We can derive the relationship (see Appendix): $${MV}_K=q_K\cdot I_{CF}.$$ Therefore, the impact conditional on success is: $$I_{CF}=\frac{{MV}_K}{q_K}.$$ We recalibrate the private decision by defining the counterfactual private surplus, $\Delta u_{CF}$, replacing the naive absolute impact $I_1$ with the counterfactual estimate $I_{CF}$.

This changes the dynamics; previously the gamble's even depended on the pool size only insofar as it affected the per-application success probability $p$ and thus the overall success probability $q_K$. Now the value of the upside also depends on the pool size $K$. As $K$ grows, ${MV}_K$ decreases, but $q_K$ also decreases. The behavior of $I_{CF}$ depends on how these balance, which is determined by the tail of the impact distribution.

The Dynamics of Counterfactual Impact

The behavior of $I_{CF}$ leads to different implications depending on whether the recruitment pool is light-tailed or heavy-tailed.

Case 1: Light Tails

In a light-tailed recruitment pool (where applicants are relatively similar), the math reveals (See Appendix) that the expected counterfactual impact conditional on success, $I_{CF}$, is constant and equal to the population average impact ($\mu$), regardless of how crowded the field is ($K$). $$I_{CF}=\mu \text{(Light Tail)}$$ Intuition: While a larger pool increases the quality of the very best hire, it also increases the quality of the person they displace. In the stylized light-tailed model (Exponential distribution), these effects perfectly cancel out. More generally, in light-tailed talent pools, the gap between the hire and the displaced candidate does not grow significantly with the pool size.

Goals:
A: Answer these questions from the passage on counterfactual impact:
(i) In the counterfactual private surplus, what replaces the naive absolute impact I_1?
(ii) What determines how the decreases in MV_K and q_K balance as K grows?
(iii) Which distribution does the stylized light-tailed model use?
B: Reproduce the part of the passage on counterfactual impact that opens with the words "We can derive" and closes with "the impact distribution.".

Data lines:
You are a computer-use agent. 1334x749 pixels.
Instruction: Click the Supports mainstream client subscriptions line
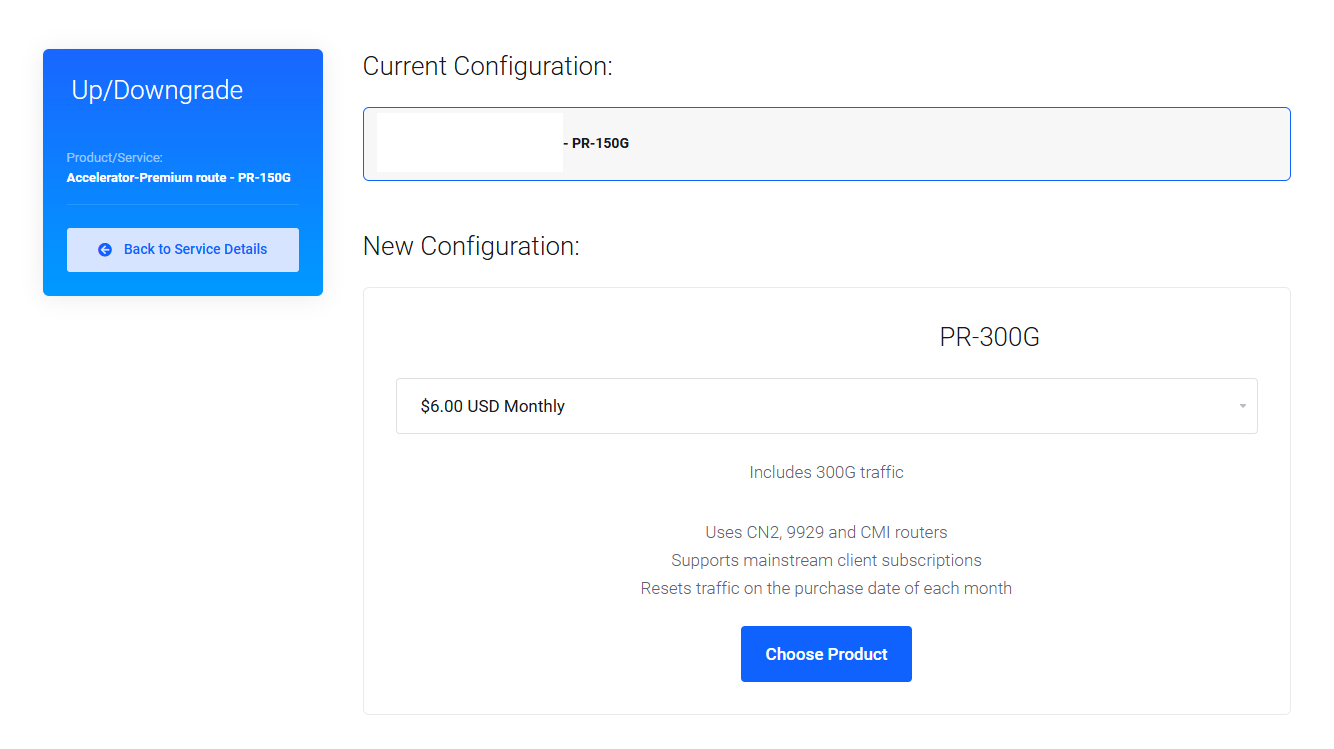tap(826, 560)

Task-by-task results:
A:
(i) The counterfactual estimate I_CF.
(ii) The tail of the impact distribution.
(iii) The Exponential distribution.

B:
We can derive the relationship (see Appendix): $${MV}_K=q_K\cdot I_{CF}.$$ Therefore, the impact conditional on success is: $$I_{CF}=\frac{{MV}_K}{q_K}.$$ We recalibrate the private decision by defining the counterfactual private surplus, $\Delta u_{CF}$, replacing the naive absolute impact $I_1$ with the counterfactual estimate $I_{CF}$.

This changes the dynamics; previously the gamble's even depended on the pool size only insofar as it affected the per-application success probability $p$ and thus the overall success probability $q_K$. Now the value of the upside also depends on the pool size $K$. As $K$ grows, ${MV}_K$ decreases, but $q_K$ also decreases. The behavior of $I_{CF}$ depends on how these balance, which is determined by the tail of the impact distribution.